FTC Joins Other Agencies In Warning Organizations About Ransomware

Earlier this month, the Federal Trade Commission (FTC) blogged about How to defend against ransomware, and published Ransomware – A Closer Look in the “Tips and Advice” section of its website. This follows warnings from other federal agencies and law enforcement concerning this serious online threat to organizations, such as Dept. of Health and Human Services and the Federal Bureau of Investigation. The FTC’s guidance also follows a ransomware attack on a union pension plan and came at the same time as recommendations to the Department of Labor concerning cybersecurity. Organizations in all industries are exposed to this threat, particularly organizations that need data all the time to function, such as healthcare providers, professional service providers (e.g., legal and accounting services), financial service providers and others. From an FTC perspective, failing to take appropriate steps to prevent and address ransomware attacks could violate Section 5 of the FTC Act.

What is “ransomware” and how can we be attacked?

Ransomware is a type of malware that denies the affected organization access to its data, typically by encrypting it. Once the data is encrypted, the hacker who launched the ransomware attack notifies the organization that, in order to obtain a key to decrypt the data, it must pay a ransom, often in a cryptocurrency, such as Bitcoin.

According to the FTC’s article, most ransomware arrives through email phishing attacks that are carried out when someone at the organization clicks on a link or downloads a malicious attachment, allowing the malware to infect the system or device. Ransomware also can get on to an organization’s computer if a user visits a malicious or compromised website.

How can a ransomware attack affect our business?

Some of the effects will be obvious and others not so much. Ransomware locks your data while bad actors look to extract money from you in order to regain access. Such an attack can disrupt services to your customers and be costly to remediate. However, the attack also may have resulted in a breach of the security of your system triggering notification obligations to individuals whose personal information was accessed or acquired, or to your business partners for whom you maintain confidential information. If the malware is not competently and completely remediated, it can spread to other systems and equipment causing future attacks.

What should we be doing?

Prepare. Prepare. Prepare.

Confirm you have the right team. A key component of your team will be either your internal IT department or a third party vendor that provides IT services. However, these professionals are not always well versed in data security or the latest techniques used by the bad guys to access your systems. The IT department/third party may be saying “We got this.” But, while it is OK to trust, you should verify. And, if you are not sure, get help.

Secure your systems.  With the right team in place, there are a number of steps that should be taken to stop an attack before it happens:

  • Conduct a risk assessment and penetration test to understand your potential for exposure to malware. This includes understanding the websites visited by users on your systems and their other activities online.
  • Implement technical measures and policies that can prevent an attack, such as endpoint security, email authentication, regular updates to virus and malware protections, intrusion prevention software and web browser protection, and monitor user activity for unauthorized and high risk activities.

Make your workforce aware of the risks and steps they need to take in case of an attack. In many cases, users of an organization’s systems are unaware of these kinds of attacks and how they can occur. Education can be critical prevention tool:

  • Help users recognize phishing attacks and dangerous sits – don’t just say it, show them and do it regularly. It may help if you also explain that they can be victims too.
  • Instruct them on what to do immediately if they believe there may be an attack. This might include notifying the IT department, disconnecting their computer from the organization’s network, and other measures.

- _EXERCISE REQUIREMENTS_:
According to the ransomware article, how does most ransomware arrive at an organization?

- _STORED DATA_:
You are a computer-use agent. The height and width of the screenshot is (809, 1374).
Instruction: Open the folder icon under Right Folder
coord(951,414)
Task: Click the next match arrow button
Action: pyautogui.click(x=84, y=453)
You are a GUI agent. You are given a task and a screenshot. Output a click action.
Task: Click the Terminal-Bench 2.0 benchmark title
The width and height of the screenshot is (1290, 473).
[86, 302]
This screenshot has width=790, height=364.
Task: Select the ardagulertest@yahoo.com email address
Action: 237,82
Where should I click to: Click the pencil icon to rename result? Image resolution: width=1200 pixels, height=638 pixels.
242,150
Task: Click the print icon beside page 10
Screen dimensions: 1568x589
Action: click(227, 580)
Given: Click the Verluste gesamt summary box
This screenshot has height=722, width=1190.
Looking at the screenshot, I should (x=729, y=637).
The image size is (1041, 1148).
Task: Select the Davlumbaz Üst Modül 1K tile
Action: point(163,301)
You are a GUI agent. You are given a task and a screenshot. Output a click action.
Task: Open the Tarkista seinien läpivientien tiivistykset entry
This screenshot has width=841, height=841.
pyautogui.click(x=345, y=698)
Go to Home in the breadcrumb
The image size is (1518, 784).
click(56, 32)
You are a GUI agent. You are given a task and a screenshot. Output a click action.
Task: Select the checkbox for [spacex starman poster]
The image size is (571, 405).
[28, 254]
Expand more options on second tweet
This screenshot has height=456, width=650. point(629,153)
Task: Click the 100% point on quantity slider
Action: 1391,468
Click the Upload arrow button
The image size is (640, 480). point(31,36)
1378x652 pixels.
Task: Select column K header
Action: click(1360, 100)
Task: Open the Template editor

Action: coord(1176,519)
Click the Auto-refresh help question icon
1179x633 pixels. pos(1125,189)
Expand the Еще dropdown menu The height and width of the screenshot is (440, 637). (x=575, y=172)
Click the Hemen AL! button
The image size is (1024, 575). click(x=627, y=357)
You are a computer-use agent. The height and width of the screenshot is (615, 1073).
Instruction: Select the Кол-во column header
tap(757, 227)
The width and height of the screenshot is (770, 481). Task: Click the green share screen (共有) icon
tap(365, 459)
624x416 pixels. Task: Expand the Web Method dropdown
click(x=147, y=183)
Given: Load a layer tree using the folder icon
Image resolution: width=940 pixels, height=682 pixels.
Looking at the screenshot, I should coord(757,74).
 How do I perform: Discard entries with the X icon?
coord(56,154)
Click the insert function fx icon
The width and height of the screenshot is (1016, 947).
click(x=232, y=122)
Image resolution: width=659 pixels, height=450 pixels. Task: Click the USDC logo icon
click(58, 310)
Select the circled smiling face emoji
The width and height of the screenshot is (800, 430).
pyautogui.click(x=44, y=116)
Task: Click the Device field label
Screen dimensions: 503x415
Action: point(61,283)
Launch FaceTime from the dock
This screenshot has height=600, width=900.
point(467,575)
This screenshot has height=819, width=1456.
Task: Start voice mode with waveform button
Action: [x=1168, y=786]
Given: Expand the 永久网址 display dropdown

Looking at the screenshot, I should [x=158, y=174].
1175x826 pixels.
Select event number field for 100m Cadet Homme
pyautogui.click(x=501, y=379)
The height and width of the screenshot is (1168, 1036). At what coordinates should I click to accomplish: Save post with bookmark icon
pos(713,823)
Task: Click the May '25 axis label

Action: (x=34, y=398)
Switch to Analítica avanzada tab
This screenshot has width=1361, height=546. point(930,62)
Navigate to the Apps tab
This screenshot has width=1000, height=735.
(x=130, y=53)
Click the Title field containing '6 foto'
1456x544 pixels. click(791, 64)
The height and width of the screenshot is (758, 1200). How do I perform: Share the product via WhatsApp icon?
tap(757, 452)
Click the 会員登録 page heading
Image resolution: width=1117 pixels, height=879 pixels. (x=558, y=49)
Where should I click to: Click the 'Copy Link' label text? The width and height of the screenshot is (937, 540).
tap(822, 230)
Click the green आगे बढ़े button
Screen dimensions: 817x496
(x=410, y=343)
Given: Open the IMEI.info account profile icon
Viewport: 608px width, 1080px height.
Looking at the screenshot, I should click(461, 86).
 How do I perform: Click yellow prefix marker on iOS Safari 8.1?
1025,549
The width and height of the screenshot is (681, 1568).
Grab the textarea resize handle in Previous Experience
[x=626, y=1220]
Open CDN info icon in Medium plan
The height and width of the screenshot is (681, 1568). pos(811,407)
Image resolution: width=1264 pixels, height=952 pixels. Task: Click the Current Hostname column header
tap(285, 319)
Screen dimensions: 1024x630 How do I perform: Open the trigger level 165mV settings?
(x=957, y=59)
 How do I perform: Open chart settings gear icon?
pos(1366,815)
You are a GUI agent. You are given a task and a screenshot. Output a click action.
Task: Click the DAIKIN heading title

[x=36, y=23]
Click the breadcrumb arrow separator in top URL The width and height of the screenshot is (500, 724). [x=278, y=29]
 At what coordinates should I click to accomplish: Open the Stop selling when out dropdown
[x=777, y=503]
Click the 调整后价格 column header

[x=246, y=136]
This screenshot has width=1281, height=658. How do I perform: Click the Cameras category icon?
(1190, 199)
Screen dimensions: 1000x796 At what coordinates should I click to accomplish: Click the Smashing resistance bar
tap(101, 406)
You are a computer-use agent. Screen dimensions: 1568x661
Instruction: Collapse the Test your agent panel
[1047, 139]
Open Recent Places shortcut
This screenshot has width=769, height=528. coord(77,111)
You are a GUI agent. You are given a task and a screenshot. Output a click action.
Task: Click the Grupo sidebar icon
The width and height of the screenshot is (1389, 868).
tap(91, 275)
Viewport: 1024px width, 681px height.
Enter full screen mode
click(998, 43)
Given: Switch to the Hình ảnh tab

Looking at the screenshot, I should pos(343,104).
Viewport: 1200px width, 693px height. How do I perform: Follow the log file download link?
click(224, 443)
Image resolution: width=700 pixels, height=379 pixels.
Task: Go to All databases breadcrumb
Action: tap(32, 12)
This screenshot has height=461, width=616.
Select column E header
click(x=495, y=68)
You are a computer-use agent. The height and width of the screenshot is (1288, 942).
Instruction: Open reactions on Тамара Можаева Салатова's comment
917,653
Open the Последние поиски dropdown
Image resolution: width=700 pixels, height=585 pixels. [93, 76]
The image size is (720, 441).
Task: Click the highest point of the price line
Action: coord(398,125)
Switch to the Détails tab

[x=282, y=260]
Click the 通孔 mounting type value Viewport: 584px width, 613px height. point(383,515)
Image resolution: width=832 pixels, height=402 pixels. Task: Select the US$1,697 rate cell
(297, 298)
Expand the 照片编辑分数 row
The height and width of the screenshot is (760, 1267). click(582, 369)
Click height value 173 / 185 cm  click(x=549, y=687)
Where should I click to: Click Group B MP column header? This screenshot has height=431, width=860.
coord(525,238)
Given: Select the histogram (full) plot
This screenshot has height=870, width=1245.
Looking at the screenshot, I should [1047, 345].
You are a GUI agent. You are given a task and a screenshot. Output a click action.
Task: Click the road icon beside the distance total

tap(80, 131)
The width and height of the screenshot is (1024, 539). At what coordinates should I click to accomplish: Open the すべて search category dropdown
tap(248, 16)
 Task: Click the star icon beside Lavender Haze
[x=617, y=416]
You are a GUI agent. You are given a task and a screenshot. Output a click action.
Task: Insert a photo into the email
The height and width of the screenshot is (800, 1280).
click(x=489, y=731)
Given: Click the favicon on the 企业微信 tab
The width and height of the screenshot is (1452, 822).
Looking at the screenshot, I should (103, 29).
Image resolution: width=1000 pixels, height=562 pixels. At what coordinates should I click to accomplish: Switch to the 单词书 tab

- _ANSWER TO THIS PROBLEM_:
Most ransomware arrives through email phishing attacks, when someone at the organization clicks on a link or downloads a malicious attachment.